Internal Impressions

After carefully popping off the side panel, we can see that the Sonata will be able to hold a micro ATX motherboard or a standard size ATX motherboard. There is a 120mm Tri-Cool Case fan at the rear of the case with a 3 speed switch included. Below the fan are the spaces for the expansion cards, expansion cards in this case are installed simply with a screw- no fancy pants tool-less stuff here. Also, we noticed when removing the sound panel that there is anti vibration material installed on the panels which should help to create a silent running machine.



A maximum of eight drives can be installed in the Sonata 550 Plus, four spaces are for internal hard drives, and the other four spaces are external 5.25” bays for your drives; however a 3.5 inch converter is installed in one of those spaces. All drives are installed on sliders, but we’ll show you that later on.

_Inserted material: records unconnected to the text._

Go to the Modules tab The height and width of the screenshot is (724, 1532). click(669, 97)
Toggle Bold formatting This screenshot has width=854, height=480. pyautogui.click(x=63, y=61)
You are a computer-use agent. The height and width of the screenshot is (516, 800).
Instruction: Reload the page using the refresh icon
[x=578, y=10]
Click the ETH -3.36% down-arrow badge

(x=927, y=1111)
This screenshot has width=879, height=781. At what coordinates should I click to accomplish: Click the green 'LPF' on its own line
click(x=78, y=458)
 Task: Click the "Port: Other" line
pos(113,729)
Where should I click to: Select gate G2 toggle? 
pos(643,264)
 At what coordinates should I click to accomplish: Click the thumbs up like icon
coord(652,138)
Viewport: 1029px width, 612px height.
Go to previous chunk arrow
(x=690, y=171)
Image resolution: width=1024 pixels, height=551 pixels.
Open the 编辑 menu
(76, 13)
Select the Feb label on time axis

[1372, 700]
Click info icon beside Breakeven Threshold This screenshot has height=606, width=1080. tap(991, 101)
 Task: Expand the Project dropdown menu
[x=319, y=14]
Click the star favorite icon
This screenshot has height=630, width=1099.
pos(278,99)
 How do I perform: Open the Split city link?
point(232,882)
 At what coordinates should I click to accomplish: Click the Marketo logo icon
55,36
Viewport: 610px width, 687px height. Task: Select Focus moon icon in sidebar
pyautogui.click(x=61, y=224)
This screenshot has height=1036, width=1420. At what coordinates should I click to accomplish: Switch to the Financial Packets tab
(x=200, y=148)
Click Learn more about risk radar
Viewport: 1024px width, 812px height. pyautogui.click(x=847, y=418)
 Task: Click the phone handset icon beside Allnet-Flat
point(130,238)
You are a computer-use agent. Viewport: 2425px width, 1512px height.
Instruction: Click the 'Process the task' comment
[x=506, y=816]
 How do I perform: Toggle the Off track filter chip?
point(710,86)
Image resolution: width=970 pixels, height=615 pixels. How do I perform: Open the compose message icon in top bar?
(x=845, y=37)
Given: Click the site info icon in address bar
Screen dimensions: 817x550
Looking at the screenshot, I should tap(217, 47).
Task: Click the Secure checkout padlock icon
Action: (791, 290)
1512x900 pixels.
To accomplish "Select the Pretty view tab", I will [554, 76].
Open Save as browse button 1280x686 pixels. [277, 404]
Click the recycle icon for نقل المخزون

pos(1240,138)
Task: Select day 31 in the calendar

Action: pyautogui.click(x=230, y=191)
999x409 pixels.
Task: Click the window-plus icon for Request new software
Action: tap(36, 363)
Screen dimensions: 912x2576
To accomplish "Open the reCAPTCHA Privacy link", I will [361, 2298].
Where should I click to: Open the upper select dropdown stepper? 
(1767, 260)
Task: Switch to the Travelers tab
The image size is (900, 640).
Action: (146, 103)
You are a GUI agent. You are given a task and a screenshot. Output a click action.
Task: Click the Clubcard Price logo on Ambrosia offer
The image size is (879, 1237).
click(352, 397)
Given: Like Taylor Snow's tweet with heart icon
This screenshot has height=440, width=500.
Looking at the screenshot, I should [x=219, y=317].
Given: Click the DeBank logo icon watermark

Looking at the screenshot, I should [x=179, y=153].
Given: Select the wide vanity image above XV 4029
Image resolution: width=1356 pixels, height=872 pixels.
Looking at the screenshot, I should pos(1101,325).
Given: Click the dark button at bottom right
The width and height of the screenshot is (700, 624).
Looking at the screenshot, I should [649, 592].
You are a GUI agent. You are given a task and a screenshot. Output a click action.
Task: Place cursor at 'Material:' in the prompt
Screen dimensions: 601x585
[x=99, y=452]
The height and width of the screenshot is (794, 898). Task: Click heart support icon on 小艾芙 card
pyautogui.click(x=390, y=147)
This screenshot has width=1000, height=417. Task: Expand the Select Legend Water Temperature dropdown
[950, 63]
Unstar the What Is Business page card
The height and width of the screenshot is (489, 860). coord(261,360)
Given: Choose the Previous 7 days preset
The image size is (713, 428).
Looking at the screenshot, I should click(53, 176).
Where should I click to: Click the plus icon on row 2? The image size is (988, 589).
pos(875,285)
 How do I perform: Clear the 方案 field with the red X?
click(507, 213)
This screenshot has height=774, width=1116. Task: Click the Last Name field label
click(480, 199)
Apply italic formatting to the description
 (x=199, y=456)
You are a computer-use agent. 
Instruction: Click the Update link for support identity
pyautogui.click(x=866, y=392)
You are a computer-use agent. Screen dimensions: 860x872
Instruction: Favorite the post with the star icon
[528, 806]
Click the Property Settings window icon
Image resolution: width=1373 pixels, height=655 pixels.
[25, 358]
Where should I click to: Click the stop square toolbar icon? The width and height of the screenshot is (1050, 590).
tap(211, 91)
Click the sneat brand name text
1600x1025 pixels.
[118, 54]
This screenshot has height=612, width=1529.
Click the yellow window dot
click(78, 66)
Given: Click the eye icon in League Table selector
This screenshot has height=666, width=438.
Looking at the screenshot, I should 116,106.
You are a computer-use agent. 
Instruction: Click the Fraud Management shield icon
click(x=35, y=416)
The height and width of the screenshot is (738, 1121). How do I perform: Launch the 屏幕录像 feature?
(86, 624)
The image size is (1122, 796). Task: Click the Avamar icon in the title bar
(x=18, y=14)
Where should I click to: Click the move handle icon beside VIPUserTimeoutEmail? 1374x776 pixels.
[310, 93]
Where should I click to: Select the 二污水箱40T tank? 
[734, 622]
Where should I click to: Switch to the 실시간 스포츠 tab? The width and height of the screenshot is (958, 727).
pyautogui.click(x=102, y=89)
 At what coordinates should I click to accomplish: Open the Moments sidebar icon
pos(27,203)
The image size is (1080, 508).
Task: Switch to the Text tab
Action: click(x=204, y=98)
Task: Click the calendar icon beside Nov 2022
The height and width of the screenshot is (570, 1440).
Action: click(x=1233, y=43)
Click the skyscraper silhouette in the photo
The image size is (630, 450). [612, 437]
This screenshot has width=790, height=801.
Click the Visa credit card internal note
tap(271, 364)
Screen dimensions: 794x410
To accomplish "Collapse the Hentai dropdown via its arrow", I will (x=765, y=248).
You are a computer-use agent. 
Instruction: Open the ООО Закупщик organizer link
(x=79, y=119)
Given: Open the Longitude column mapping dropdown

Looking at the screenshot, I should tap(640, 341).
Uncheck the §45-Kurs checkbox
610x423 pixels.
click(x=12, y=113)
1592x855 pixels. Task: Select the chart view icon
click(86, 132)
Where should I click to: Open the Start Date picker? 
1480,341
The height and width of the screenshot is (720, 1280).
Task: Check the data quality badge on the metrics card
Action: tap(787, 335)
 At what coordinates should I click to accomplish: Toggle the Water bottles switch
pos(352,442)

At the bottom inside the chassis you will notice some clips fixed to a small mounting plate, these are the sliders for your 5.25” drives. The mounting piece for these clips can be removed if they really do bother you.

The front of the case can be popped open by pressing 3 clips, it will then swing open revealing two fan filters and space to install two 92mm Fans.

There are two possible methods to install the hard drives into this case. The first is to screw the drives onto trays with noise dampening grommets separating the tray from the hard drive. The trays then slide into position.

The second method is to suspend the hard drives from elastic straps. To do this you simply squeeze the hard drives through the straps. By doing so, the hard drives will be not touching anything which will lessen the vibrations by far. However, when I did so, the hard drive didn’t seem very secure and looked as through it could easily slide out of place.


At the other side of the case are some cable tidy clips which you can wrap all your excess cable round to tidy things up a bit. I found that if you make proper use of these you can create a very tidy case very quickly.

The power supply that is included with the Sonata 550 Plus is a 550W Antec NeoPower Power Supply. It comes with all the normal connectors a power supply would have plus 4x Sata, 6x Molex and 2x PCIExpress, this should be more than enough connectors for most people and of course its all modular which should tidy things up a bit. The fan inside the PSU is controlled by the temperature of the case, so as long as your pc is cool, the PSU should be working silently.

The power from this power supply is spread over 3 12V rails, one for motherboard, one for graphics card, and one for the drives and peripherals. By using these 3 rails it should help to produce a very stable computer and combined with active PFC and universal control input this should make a rock solid PSU for the average computer system.